=== Given entries ===
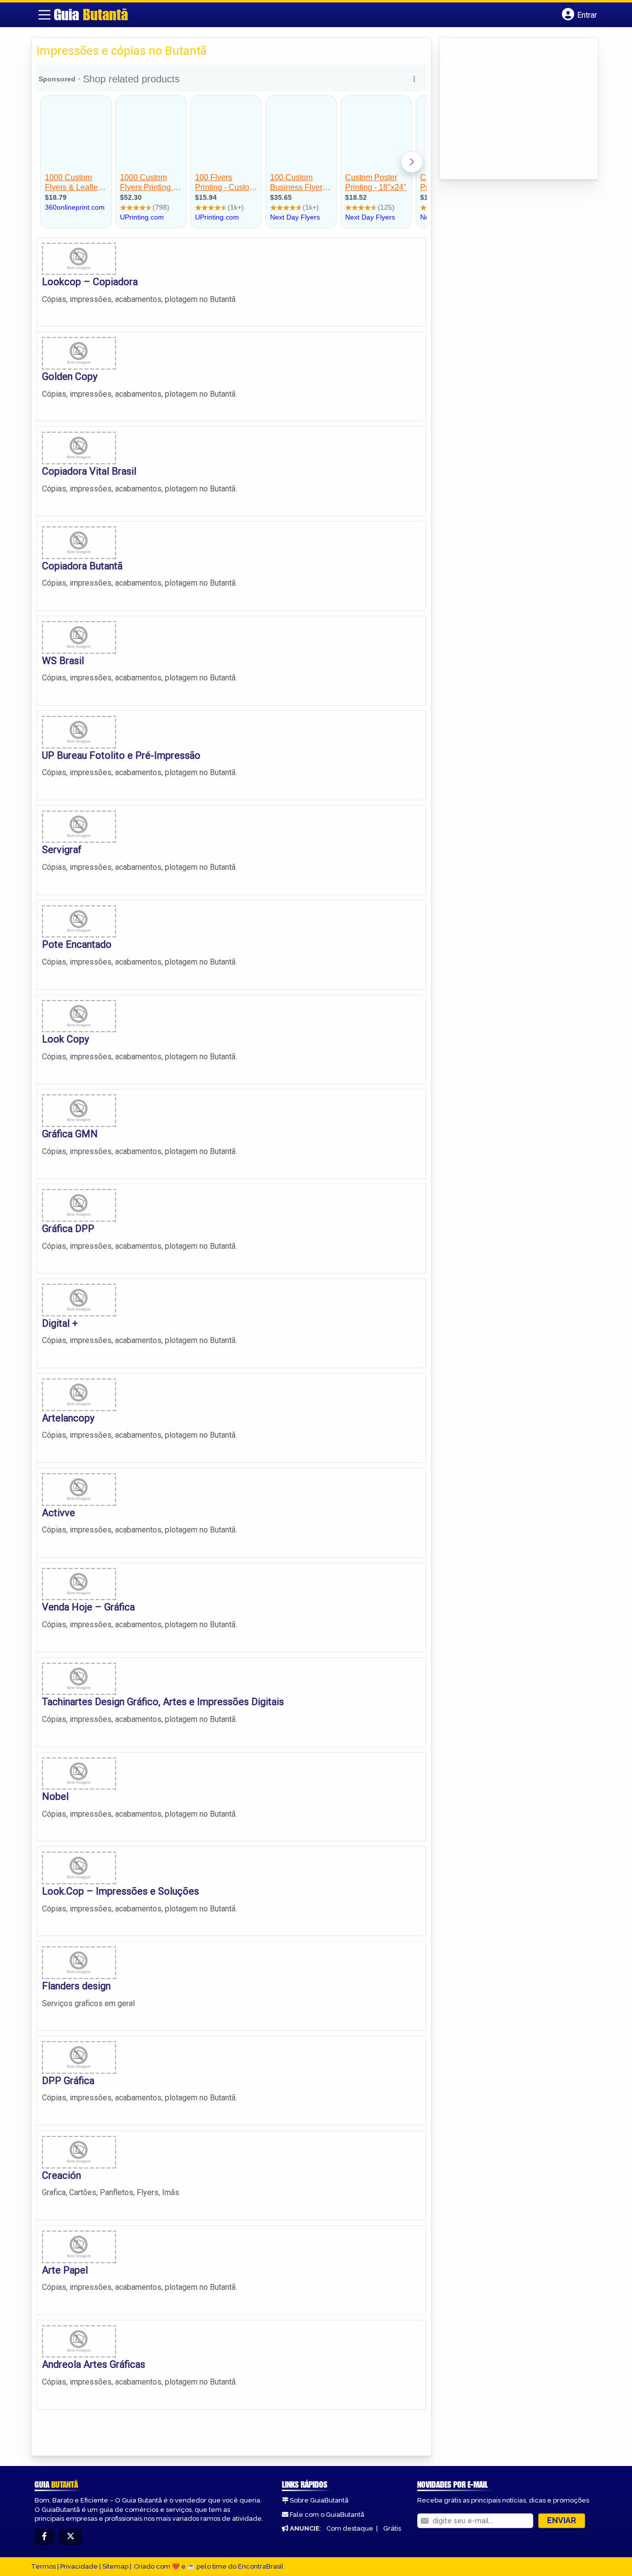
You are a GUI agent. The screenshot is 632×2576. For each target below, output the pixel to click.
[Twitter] (70, 2537)
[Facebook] (44, 2537)
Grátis (392, 2528)
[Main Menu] (44, 15)
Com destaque (349, 2528)
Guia (91, 14)
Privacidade (79, 2566)
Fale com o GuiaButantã (327, 2514)
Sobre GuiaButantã (319, 2500)
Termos (43, 2566)
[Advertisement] (518, 109)
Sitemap (115, 2566)
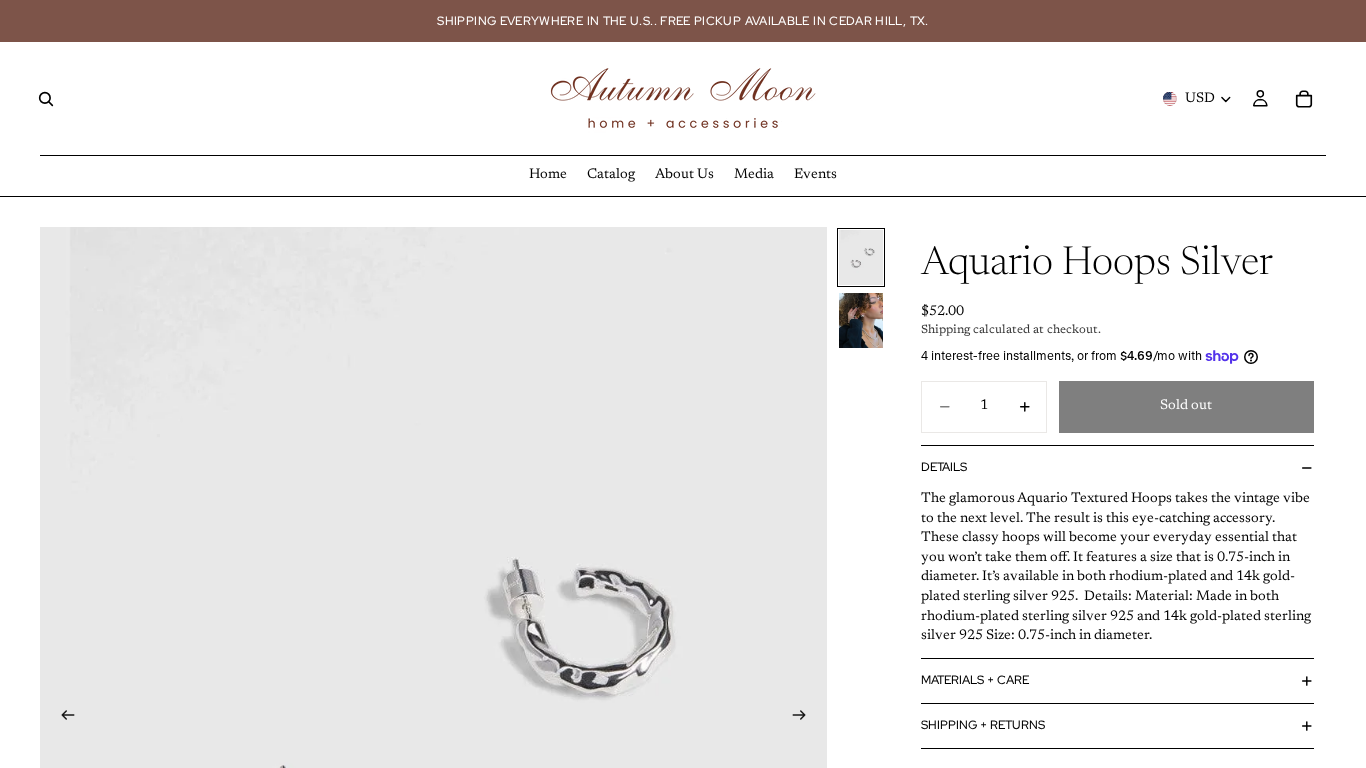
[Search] (46, 99)
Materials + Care (975, 680)
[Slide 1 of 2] (861, 257)
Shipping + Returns (983, 725)
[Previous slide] (62, 719)
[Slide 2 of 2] (861, 320)
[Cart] (1304, 99)
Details (944, 467)
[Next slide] (805, 719)
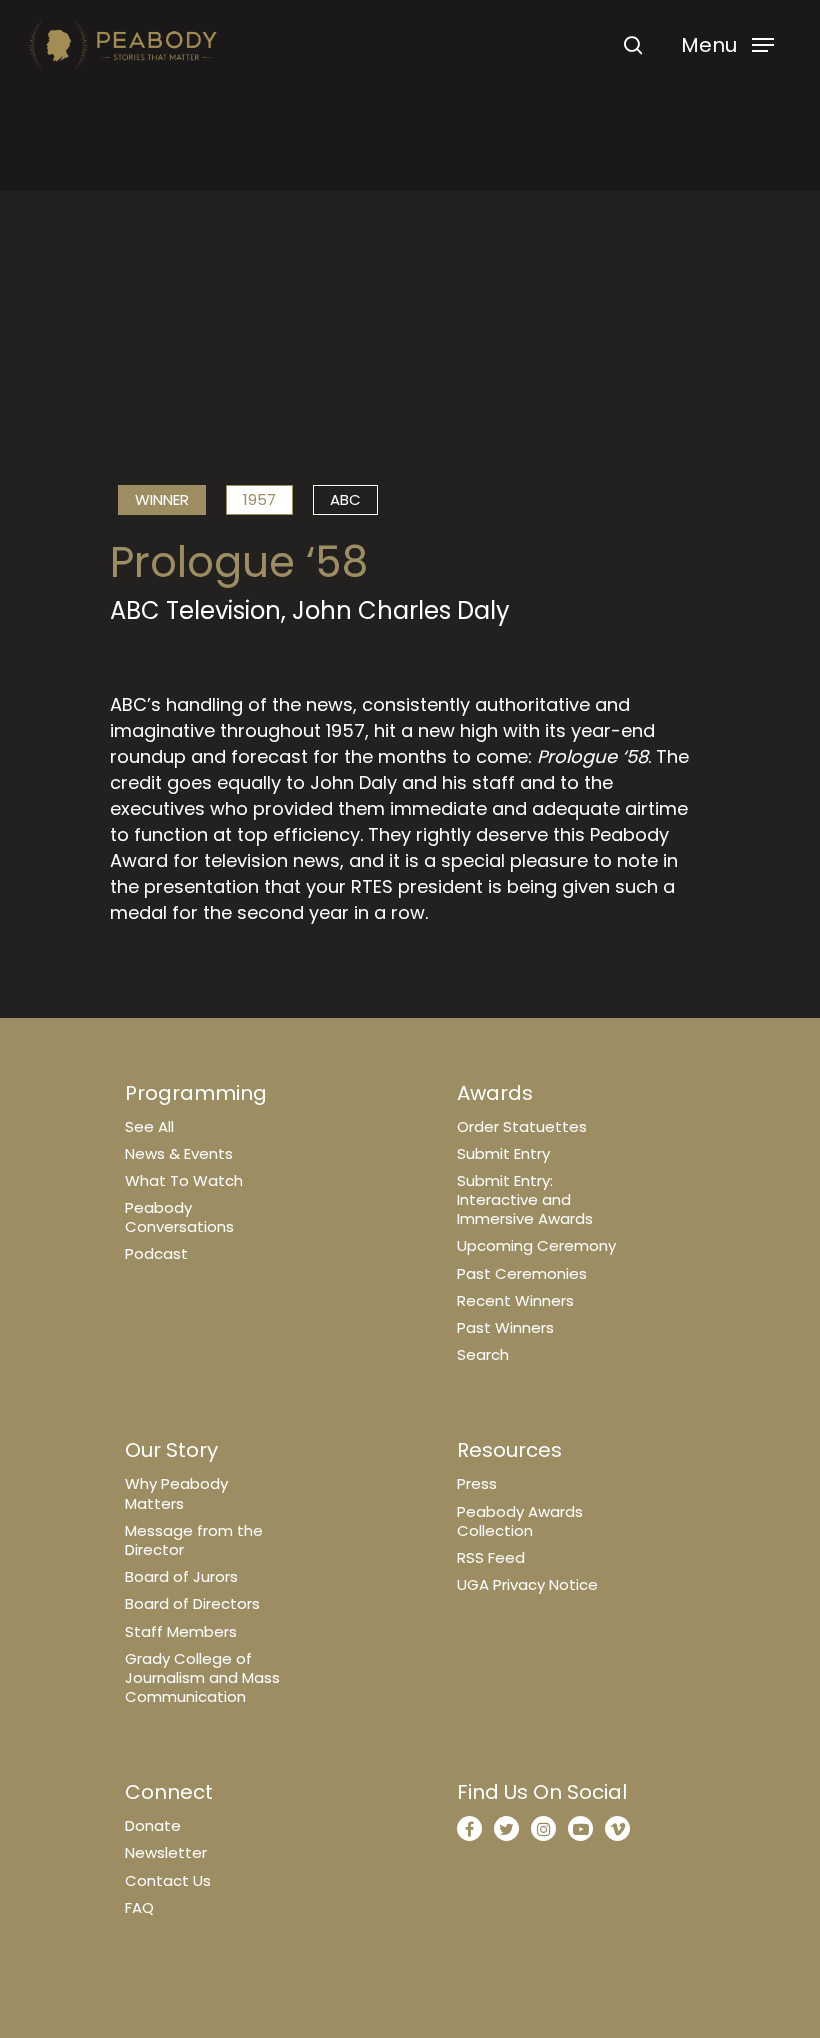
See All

=== Work task ===
Return all the data exactly, and keep the pictures out.

=== Solution ===
You are a GUI agent. The screenshot is 632×2576. For each target below, output the pixel to click.
[Twitter] (70, 2537)
[Facebook] (44, 2537)
Grátis (392, 2528)
[Main Menu] (44, 15)
Com destaque (349, 2528)
Guia (91, 14)
Privacidade (79, 2566)
Fale com o GuiaButantã (327, 2514)
Sobre GuiaButantã (319, 2500)
Termos (43, 2566)
[Advertisement] (518, 109)
Sitemap (115, 2566)
[Search] (46, 99)
Materials + Care (975, 680)
[Slide 1 of 2] (861, 257)
Shipping + Returns (983, 725)
[Previous slide] (62, 719)
[Slide 2 of 2] (861, 320)
[Cart] (1304, 99)
Details (944, 467)
[Next slide] (805, 719)
See All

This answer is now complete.